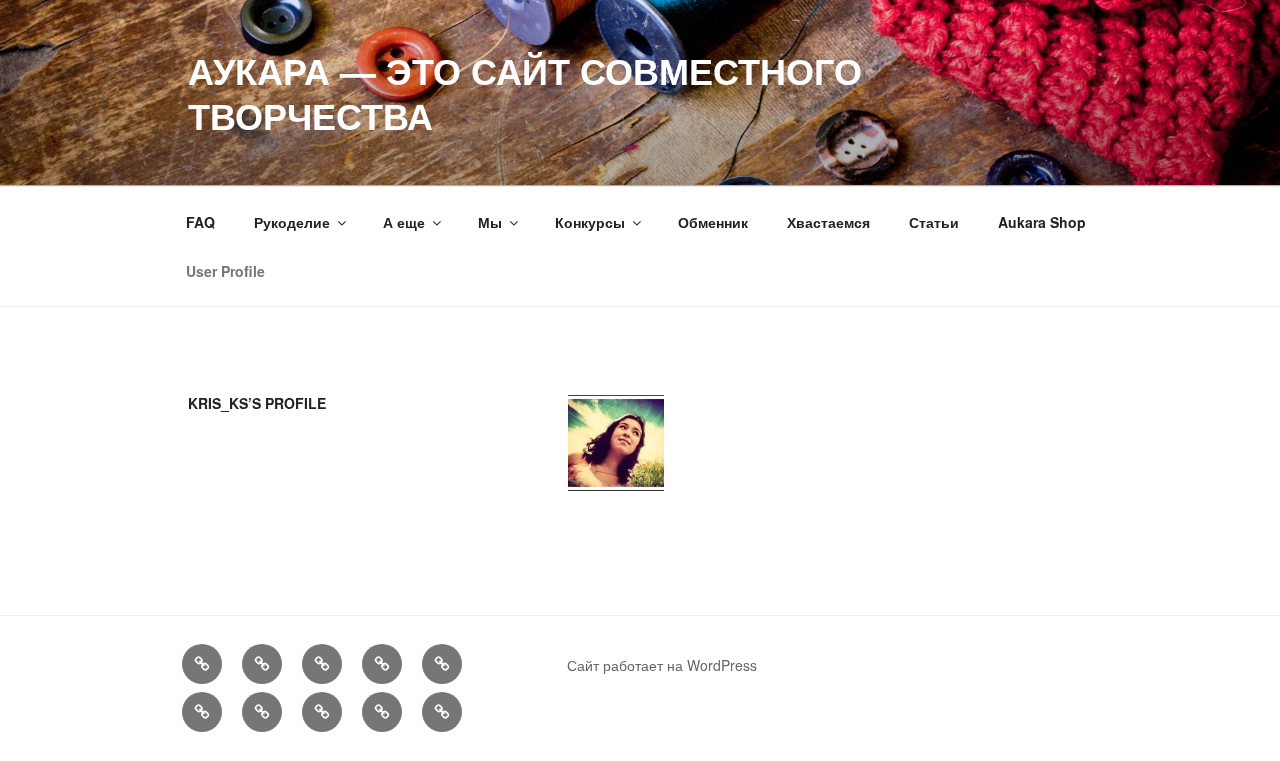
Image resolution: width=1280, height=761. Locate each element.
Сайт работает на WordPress (662, 665)
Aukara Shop (1042, 222)
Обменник (713, 222)
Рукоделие (292, 222)
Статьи (934, 222)
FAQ (200, 222)
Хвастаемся (828, 222)
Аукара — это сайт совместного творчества (525, 92)
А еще (404, 222)
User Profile (225, 271)
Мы (490, 222)
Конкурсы (590, 222)
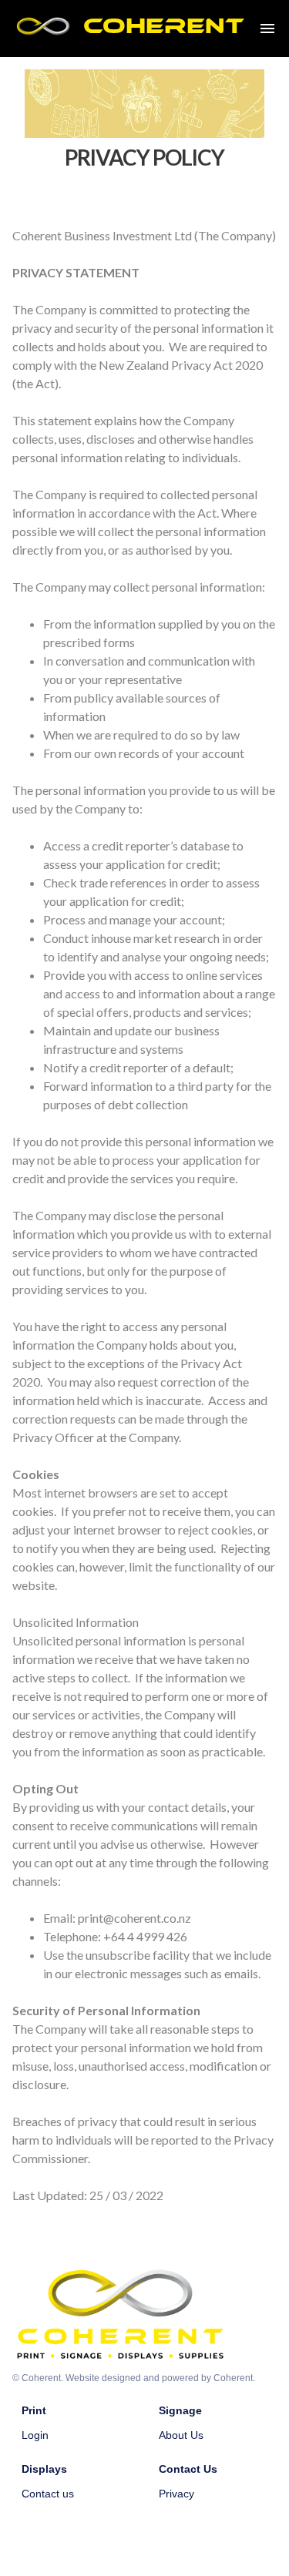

**Exercise**
All entries, top to bottom, should be retyped exactly; the pictures should not be.

**Response for this exercise**
Image resolution: width=1280, height=761. Locate each element.
Сайт работает на WordPress (662, 665)
Aukara Shop (1042, 222)
Обменник (713, 222)
Рукоделие (292, 222)
Статьи (934, 222)
FAQ (200, 222)
Хвастаемся (828, 222)
Аукара — это сайт совместного творчества (525, 92)
А еще (404, 222)
User Profile (225, 271)
Мы (490, 222)
Конкурсы (590, 222)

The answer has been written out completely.